We began a new section in Laying Down the Rails on Courage after finishing Candor. In Mathemagic we learned why it’s impossible for there to be Vampires. After we read about Doric columns on Monday, M-girl pointed some out in our town “they even have the bulge!” We read some more nursery rhymes.
Our new poem, ‘Matilda: Who Told Lies and Was Burned to Death” is well on it’s way into the children’s memories. It took a bit when I asked “What does this remind you of?” for someone to come up with The Boy Who Cried Wolf, but they got that and laughed. We’ve been enjoying Langston Hughes’ poems, and N-boy has read some as we’re in a section with blues rhythms and non-standard English, both of which I struggle with reading. Today, we reviewed all sorts of poetical language – from different feet, to different types of rhyme, and finished with assonance, dissonance, and alliteration. We applied all of these to, conveniently, the day’s review poem: The Eagle by Alfred, Lord Tennyson. Ah, synchronicity. Completely unnplanned.

> Work item:
Please answer these questions about the journal entry above:
(a) Which new section of Laying Down the Rails began after Candor was finished?
(b) What was learned in Mathemagic?
(c) Which poem was the day's review poem?

> Supplied material:
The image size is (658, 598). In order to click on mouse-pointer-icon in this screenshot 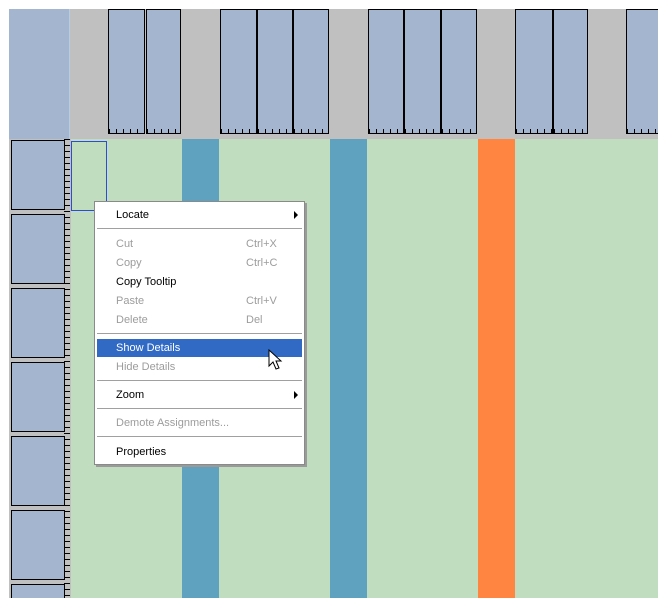, I will do `click(276, 360)`.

> Written answer:
(a) Courage
(b) Why it's impossible for there to be Vampires
(c) The Eagle by Alfred, Lord Tennyson